╭─ 本文
そして眼目の獅子の狂いとなり、勇壮に毛を振る場面は、後シテ最大の見どころとなっています。
 勘三郎襲名後としては初めて勤めるという注目の舞台をお楽しみ下さい。

切られお富】 
 『切られお富』は、本名題を『処女翫浮名横櫛(むすめごのみうきなのよこぐし)』と言い、元治元年(1864)に、江戸守田座で初演されました。作者は河竹黙阿弥(当時・二世新七)です。
 この作品は、その題名からわかるように、三世瀬川如皐作の『与話情浮名横櫛(よわなさけうきなのよこぐし)』の書き換え狂言で、幕末から明治にかけて活躍した名女方・三世澤村田之助に当てて、河竹黙阿弥が書き下ろした、悪婆ものの代表的な作品です。
 美貌の女方である田之助を散々に切り苛み、傷だらけの姿を見せるという残忍な趣向は、いかにも幕末の退廃期に作られた作品らしい趣向です。
 序幕第一場は、独吟に合わせてのお富と与三郎の色模様と、不義をしたお富が赤間源左衛門によって、切り苛まれる場面が見どころとなっています。
 第二場では、傷だらけになつたお富が、偶然にも与三郎と再会し、今の身の上を恥ずかしがる件が最初の見どころです。
 与三郎の前では楚々としていたお富が、赤間源左衛門を強請ろうと思いつき、伝法な口調で安蔵に相談していく変貌ぶりや、第二幕第一場での久しぶりの対面をした源左衛門を脅しながらも愛嬬を見せる場面が、お富の二面性のある人物像が活き活きと描き出される見どころとなっています。
╰─
╭─ データ抜粋
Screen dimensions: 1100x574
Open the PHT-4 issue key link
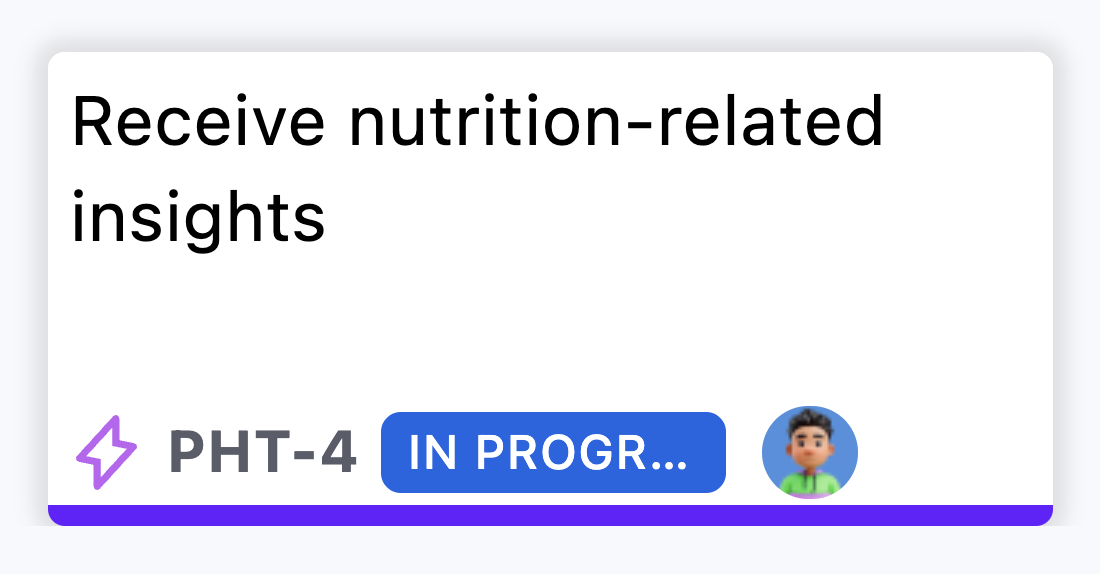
╰─
# 課題内容
本文によれば、『切られお富』が三世瀬川如皐作『与話情浮名横櫛』の書き換え狂言であることは、何から分かるとされていますか。1〜3文で説明してください。

# 解答
題名から分かるとされています。『切られお富』の本名題は『処女翫浮名横櫛(むすめごのみうきなのよこぐし)』であり、『与話情浮名横櫛』と同じく「浮名横櫛」の語を含んでいます。